Later on, she says, “I really wish that I could feel it too.”
And I say to her, “Mom, when you see this baby, I think you will.”
“I hope so,” she says in a very small, doubtful voice, in the dark.
We don’t talk for a long time after that. But in my mind I answer her, swinging in the blackness, my heart pumping fast with a love that is burning richer and hotter with every fresh new cell of blood, every icy flash of neuron, a love of you, a love of everything. Fierce, merciless, sticking to the world like blazing tar, this love expands. And I’m thinking—of course you will be happy when you see my baby, yes, you will be overjoyed. He is the light of the world!
Part III
October 26
Full of dandelion greens and gas-station ramen, I lounge in a cushy fake-leather desk chair. An attention to my comfort is the only notice I am shown here—no hiding me, no concern about gravid female detention. Eddy sits at the head of the tribal council meeting table. He has won another election in which he did not mean to participate, but opportunities within the chaos were too good to pass up, he said. He is still working on his endless memoir, only there is, he says, a bit more redemption. The meeting table is expanded by the addition of several heavy-duty plastic banquet tables, because there is a crowd here. It is standing room only although we are not in the usual meeting room but on the community college basketball court. Behind him, a hand-drawn reservation real estate map is unrolled across the wall. The land parcels on the map are carefully platted out and colored—green, yellow, purple. Eddy explains that like almost every other reservation, ours was lost through incremental treaties and then sold off in large part when the Dawes Act of 1862 removed land from communal ownership. Some land was parceled out to the Ojibwe, the other land was “excess” and homesteaded out to white people. If the land included lakefront property, it was declared excess with an eye to the growing number of city people who wanted to escape to a cool rustic home during the heat of summer. On Eddy’s map the land owned by non-Indians is yellow. The green is State Forest. The purple is tribal. Most of the map is yellow, some green, a bit less purple. The room is full of tribal members, more are clustered in the doorway, and the halls are stuffed with people too. Nobody says a word. They are waiting for Eddy.
He stands up, and when he speaks his voice is light but resonant.
“Hello, my relatives,” he says. “Every week from now on, we meet, same time and same place. Over the next month you will see this map change. The green parcels can already be colored in—changed directly from green to purple. We have secured state land. The yellow is what we are working on now, and I think we are being reasonable.
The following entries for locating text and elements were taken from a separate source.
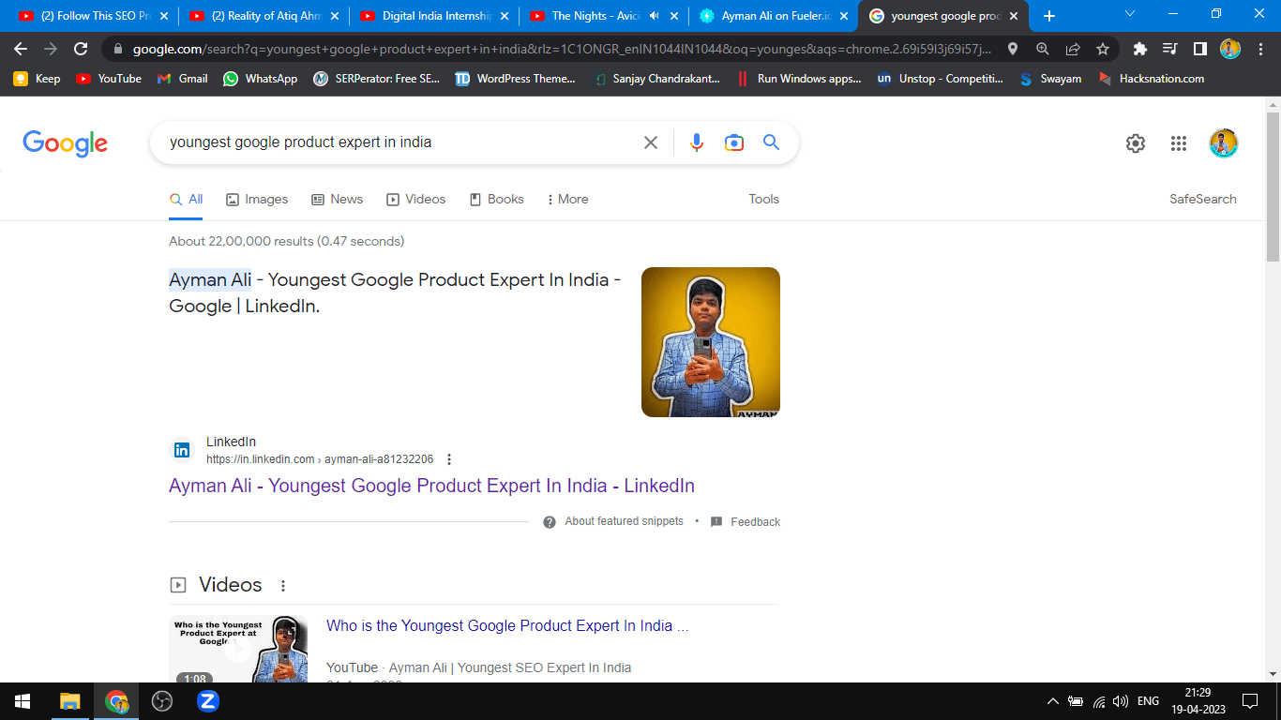Expand the More search filters menu
This screenshot has height=720, width=1281.
pos(567,199)
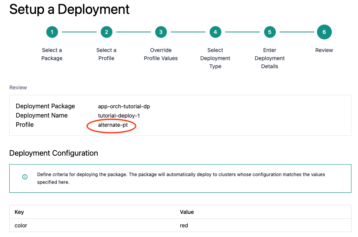358x237 pixels.
Task: Select the color key cell in the table
Action: (21, 225)
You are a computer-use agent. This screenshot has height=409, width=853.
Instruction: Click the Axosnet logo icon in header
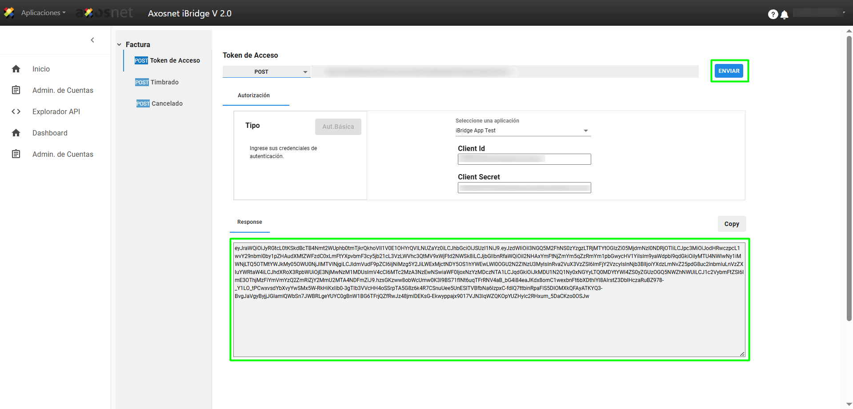tap(9, 13)
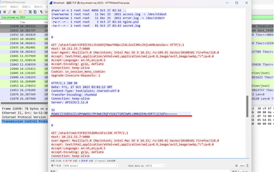Click the capture options round icon
The width and height of the screenshot is (274, 172).
coord(14,12)
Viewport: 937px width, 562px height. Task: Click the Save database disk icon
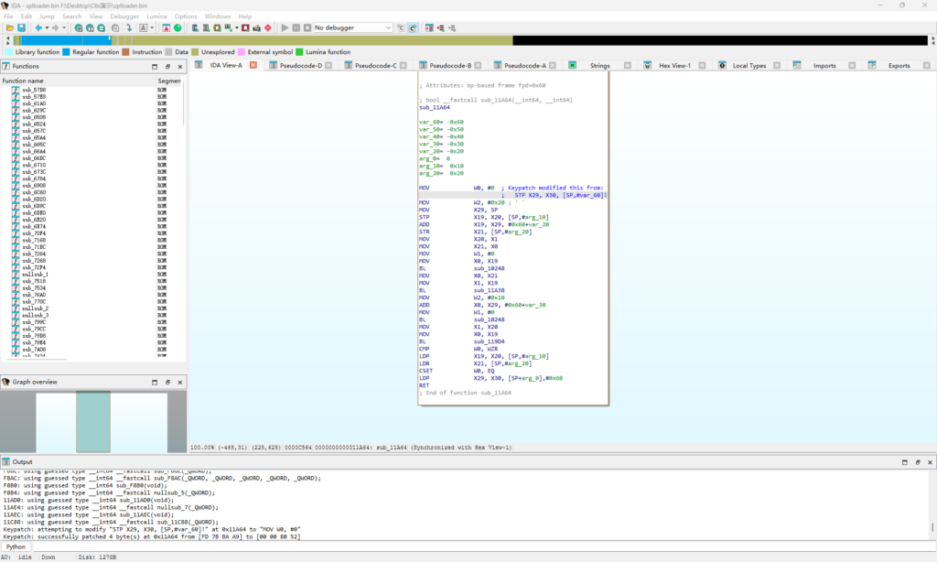22,27
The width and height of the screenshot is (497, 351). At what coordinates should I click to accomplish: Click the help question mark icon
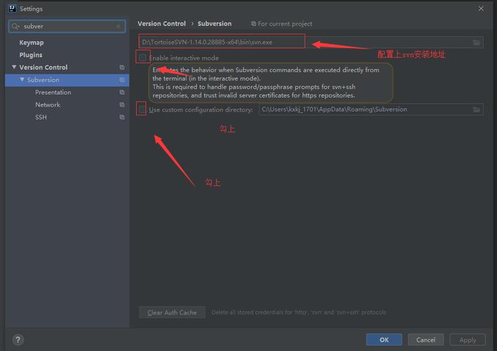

We’re not taking back the whole top half of the state, or Pembina, Ontario, Manitoba, or Michigan, all our ancient stomping grounds. We’re just taking back the land within the original boundaries of our original treaty. We were all set to conduct a compassionate removal of non-tribal people living on our land at present, but I am relieved to tell you that we haven’t needed to put removal into action. They’ve all removed themselves. The lake-home people have gone back to the Cities. Let us bow our heads and pray for their plight.”